PROBLEM TO SOLVE
Answer these questions about the Motorola transcript excerpt:
1. Which enterprise verticals does the company say it serves?
2. What share of revenue comes from North America, and what share from international customers?
3. What kind of revenue is much of the international revenue contracted for?

━━━ DOCUMENT SECTION

I think demand has been fairly constant, both in public safety and in enterprise. The enterprise verticals we serve are more public safety or government-centric in characteristics, education, health care, critical infrastructure. I think demand is constant. So far, so good. We like the overall demand drivers of the firm. The only thing I would highlight is this year, as we've said, we will do more quick-turn business as backlog decrements, particularly product backlog, as semiconductor supply chain lead times have normalized. What does that mean in English? It means we'll sell and convert more in revenue this year than in previous years. That's OK, because if you look pre-COVID, it's in the zip code of the normal revenue distribution and revenue conversion that we have. Overall, I'd say the environment's pretty good and has remained good.

Joe Cardoso
Analyst, JPMorgan

Maybe just a quick follow-up there. Obviously, you mentioned the 30% exposed to kind of the non-public safety verticals. Can you just flesh out as well as how the conversations are happening with your international customers, just given some of the rhetoric there has been maybe just given kind of the geopolitical landscape? There has been some negative sentiment building, but perhaps maybe it's not necessarily transitioning into any impact on demand.

Greg Brown
CEO, Motorola

Yeah, it hasn't transitioned to any impact on demand. We stay very close to our international customers. I would remind you that, and by the way, approximately 70% North America revenue, 30% international. Of the international revenue contribution for the firm, a lot of that is contracted for annuity-based managed services revenue. Even if there were some turbulent times, I think we shock absorb that good based on the long-term annuity contracts that are in place. Having said that, and I'm actually, I like politics and following it, maybe just for amusement. I would say, again, I'm not going to get into the administration, but I've heard Trump described as you take him seriously, not deliberately. I think that's accurate. He says a lot of things. One of the things that is happening is obviously NATO and NATO countries continue to galvanize support for Ukraine.

━━━━━━
━━━ RAW DATA

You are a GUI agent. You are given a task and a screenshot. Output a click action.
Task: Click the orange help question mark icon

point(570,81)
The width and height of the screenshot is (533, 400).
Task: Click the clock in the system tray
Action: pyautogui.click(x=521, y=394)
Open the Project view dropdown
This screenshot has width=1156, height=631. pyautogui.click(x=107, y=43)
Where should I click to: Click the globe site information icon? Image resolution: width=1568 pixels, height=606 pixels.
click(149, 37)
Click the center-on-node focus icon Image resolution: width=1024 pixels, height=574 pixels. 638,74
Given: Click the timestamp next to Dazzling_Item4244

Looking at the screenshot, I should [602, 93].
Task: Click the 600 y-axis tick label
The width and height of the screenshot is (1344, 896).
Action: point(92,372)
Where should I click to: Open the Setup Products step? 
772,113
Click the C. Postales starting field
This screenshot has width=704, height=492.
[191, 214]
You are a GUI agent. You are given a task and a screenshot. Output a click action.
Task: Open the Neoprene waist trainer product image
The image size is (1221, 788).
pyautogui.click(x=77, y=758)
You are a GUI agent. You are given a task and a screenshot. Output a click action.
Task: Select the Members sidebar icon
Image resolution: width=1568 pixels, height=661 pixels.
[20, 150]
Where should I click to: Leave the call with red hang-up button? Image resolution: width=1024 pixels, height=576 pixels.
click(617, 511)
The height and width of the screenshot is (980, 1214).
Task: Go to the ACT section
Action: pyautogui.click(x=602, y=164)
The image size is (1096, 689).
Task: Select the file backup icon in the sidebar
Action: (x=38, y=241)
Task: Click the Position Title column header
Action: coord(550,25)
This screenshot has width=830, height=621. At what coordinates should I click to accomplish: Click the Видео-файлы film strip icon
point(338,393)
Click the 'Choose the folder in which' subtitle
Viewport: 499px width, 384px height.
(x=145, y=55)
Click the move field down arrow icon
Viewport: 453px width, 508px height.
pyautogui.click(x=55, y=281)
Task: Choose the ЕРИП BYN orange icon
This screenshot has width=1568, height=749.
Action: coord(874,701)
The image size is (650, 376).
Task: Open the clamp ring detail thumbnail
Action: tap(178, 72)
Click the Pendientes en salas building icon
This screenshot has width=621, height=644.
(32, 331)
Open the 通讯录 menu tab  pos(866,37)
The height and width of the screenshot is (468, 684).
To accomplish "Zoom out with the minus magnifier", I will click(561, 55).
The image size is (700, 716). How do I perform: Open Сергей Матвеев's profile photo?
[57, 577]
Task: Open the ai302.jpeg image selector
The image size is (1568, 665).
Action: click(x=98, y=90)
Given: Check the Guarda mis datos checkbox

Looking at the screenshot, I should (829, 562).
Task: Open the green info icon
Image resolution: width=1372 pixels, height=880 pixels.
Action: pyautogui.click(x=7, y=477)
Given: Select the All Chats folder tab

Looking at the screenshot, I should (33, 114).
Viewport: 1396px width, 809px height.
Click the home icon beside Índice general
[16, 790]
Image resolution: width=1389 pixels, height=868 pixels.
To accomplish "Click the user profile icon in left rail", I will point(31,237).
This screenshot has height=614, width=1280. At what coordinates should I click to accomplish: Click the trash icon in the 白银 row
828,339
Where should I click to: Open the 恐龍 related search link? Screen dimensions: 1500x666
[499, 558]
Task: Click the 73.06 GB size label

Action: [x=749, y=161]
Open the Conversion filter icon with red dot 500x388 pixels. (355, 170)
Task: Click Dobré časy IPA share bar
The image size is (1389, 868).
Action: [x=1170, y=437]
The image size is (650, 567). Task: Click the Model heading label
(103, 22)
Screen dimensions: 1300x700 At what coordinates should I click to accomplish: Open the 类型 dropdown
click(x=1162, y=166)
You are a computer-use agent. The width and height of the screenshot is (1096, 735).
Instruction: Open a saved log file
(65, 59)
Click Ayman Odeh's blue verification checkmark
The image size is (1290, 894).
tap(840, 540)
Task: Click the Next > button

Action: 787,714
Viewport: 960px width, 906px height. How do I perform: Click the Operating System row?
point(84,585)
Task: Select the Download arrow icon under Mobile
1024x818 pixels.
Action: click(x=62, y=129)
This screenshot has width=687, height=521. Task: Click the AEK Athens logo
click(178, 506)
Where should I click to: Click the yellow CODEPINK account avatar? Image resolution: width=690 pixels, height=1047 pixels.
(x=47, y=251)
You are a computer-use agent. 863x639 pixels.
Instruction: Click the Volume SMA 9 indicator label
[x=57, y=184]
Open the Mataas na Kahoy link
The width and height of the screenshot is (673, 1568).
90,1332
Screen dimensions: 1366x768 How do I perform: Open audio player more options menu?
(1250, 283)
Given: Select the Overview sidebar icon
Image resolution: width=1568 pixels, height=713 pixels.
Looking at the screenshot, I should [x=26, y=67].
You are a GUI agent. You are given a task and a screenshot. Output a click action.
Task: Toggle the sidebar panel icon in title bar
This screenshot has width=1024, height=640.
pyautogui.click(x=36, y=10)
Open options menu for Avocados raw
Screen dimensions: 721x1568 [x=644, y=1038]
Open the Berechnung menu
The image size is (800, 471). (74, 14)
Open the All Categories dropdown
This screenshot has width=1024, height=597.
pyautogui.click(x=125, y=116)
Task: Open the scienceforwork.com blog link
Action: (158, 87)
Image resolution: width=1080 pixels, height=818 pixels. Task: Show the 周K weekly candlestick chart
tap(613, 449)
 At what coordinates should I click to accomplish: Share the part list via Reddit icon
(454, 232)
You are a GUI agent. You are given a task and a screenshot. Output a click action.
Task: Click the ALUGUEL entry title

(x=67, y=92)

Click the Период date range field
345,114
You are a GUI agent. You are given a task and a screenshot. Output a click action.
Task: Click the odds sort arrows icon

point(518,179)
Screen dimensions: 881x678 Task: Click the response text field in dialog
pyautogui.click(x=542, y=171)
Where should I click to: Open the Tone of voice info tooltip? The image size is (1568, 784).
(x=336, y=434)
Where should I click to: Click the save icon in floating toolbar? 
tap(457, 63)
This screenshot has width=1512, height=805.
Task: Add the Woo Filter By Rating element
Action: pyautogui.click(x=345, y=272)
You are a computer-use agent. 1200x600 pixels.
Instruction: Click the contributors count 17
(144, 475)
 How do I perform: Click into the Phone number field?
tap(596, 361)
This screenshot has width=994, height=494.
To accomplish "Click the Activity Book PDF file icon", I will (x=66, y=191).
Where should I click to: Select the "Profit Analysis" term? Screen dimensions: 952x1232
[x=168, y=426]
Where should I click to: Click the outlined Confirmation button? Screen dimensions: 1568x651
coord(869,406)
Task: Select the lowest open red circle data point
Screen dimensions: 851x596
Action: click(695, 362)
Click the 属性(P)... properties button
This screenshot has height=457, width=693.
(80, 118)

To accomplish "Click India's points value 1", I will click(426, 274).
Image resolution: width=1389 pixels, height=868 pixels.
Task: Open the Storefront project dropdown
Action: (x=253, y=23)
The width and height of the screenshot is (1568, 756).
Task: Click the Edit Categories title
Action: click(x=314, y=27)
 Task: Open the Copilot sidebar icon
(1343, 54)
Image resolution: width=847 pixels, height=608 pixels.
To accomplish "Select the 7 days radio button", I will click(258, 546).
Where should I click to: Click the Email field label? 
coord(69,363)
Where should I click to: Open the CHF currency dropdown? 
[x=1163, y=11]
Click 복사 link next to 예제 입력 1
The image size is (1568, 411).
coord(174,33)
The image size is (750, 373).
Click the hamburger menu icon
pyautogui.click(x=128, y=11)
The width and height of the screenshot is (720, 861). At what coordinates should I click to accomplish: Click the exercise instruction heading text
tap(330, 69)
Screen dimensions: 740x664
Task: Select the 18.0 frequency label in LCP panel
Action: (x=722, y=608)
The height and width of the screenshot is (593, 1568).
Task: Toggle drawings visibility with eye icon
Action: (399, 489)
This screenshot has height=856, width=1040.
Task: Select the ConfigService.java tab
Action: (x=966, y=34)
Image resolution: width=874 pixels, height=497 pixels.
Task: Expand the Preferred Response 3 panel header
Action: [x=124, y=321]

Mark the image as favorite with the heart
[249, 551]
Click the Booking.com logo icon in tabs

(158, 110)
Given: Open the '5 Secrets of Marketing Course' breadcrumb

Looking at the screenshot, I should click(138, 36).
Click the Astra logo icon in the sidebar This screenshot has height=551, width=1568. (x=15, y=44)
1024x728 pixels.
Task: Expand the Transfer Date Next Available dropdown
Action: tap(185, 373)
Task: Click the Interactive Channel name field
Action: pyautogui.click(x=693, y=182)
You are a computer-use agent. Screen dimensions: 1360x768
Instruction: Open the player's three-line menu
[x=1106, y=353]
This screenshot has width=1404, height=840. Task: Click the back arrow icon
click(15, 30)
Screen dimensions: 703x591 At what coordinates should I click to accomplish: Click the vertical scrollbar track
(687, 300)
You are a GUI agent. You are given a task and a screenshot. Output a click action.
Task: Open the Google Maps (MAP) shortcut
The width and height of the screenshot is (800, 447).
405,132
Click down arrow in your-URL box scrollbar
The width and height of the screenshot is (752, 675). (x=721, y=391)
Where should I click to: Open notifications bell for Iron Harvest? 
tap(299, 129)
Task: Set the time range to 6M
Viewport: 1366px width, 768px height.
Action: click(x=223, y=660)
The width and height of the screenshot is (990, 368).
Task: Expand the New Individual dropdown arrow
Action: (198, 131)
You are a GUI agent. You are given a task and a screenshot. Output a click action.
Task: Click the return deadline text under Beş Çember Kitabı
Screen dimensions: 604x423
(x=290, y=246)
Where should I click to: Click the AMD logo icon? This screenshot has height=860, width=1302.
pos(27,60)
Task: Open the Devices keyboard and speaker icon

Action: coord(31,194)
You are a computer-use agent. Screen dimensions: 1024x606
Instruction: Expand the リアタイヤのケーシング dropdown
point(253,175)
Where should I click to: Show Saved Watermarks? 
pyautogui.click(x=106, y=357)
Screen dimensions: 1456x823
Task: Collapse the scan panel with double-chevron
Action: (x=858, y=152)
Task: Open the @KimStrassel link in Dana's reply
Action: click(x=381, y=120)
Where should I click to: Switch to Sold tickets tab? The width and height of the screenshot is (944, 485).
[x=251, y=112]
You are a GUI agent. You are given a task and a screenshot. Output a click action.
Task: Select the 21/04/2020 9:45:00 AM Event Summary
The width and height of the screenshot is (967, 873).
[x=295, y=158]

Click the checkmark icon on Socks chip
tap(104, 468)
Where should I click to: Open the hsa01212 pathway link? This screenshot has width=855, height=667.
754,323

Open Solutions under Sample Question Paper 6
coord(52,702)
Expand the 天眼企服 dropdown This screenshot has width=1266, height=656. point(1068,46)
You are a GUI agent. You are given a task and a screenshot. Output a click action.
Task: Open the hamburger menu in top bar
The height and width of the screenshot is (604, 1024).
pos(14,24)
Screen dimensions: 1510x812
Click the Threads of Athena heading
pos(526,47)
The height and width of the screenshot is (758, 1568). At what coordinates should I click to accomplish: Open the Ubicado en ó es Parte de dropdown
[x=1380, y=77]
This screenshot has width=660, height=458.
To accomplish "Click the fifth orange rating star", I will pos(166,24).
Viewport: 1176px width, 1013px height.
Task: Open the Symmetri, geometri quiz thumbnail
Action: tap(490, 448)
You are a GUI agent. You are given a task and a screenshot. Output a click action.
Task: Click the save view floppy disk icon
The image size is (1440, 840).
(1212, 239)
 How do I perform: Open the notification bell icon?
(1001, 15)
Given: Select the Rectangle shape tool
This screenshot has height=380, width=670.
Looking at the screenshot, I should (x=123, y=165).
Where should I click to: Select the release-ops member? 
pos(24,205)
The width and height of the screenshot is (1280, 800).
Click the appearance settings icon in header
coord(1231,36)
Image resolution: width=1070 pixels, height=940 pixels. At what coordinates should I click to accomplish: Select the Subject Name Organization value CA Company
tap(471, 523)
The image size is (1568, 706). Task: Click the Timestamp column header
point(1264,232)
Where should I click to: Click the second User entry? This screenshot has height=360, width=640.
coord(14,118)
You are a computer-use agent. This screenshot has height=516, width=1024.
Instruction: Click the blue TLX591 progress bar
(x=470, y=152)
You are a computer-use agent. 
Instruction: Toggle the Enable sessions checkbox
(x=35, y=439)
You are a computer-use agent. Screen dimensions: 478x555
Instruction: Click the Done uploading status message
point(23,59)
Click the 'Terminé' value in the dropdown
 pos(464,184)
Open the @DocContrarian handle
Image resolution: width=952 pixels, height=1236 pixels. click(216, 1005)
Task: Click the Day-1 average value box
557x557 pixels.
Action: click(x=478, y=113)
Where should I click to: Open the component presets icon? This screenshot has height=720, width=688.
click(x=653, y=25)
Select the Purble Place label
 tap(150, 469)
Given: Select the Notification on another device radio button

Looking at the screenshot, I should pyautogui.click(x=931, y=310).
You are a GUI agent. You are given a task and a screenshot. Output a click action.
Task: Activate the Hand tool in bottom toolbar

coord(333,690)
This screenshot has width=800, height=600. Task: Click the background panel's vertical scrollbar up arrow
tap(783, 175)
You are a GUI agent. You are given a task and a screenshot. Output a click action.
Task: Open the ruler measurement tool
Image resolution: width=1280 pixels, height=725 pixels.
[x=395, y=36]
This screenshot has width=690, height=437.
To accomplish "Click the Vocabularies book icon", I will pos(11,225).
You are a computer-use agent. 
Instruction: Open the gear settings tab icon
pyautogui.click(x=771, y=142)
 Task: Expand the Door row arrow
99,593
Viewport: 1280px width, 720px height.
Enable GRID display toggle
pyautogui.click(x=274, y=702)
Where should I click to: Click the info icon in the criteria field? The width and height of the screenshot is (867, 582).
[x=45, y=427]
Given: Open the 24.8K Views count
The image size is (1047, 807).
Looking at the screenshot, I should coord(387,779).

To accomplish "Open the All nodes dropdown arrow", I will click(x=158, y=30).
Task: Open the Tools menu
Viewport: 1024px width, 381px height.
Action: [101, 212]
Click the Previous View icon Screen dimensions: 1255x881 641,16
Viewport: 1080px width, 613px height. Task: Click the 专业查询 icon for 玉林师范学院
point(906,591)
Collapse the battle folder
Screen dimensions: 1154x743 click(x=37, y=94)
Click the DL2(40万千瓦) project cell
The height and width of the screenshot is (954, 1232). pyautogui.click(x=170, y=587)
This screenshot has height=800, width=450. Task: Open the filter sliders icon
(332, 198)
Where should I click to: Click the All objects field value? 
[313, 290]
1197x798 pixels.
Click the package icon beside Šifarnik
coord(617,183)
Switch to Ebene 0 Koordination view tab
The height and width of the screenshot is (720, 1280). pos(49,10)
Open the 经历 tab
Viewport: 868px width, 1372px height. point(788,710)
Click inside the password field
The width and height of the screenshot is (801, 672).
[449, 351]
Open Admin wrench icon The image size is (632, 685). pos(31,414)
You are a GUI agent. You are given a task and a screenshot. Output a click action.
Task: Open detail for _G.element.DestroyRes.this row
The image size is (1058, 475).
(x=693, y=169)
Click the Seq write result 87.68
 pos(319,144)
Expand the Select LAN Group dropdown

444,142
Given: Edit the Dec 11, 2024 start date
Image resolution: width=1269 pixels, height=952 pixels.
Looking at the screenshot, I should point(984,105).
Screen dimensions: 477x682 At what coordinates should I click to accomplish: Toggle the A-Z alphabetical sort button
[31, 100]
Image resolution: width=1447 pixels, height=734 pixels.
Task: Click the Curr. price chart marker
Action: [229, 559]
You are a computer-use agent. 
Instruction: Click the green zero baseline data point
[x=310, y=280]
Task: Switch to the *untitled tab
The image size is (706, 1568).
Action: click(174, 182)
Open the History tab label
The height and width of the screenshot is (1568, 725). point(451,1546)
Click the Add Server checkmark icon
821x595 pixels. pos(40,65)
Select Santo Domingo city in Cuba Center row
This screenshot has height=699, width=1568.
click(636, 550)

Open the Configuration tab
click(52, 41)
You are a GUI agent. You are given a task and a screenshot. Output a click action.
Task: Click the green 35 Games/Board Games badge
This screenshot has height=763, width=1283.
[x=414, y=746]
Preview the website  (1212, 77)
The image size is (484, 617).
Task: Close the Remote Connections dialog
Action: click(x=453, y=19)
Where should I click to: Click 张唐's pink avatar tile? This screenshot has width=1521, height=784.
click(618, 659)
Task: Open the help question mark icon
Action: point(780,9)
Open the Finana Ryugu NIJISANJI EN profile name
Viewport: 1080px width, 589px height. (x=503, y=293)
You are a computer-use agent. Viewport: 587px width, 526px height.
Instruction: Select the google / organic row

━━━━━━

PROBLEM SOLUTION
1. Education, health care, and critical infrastructure.
2. About 70% North America and 30% international.
3. Annuity-based managed services revenue.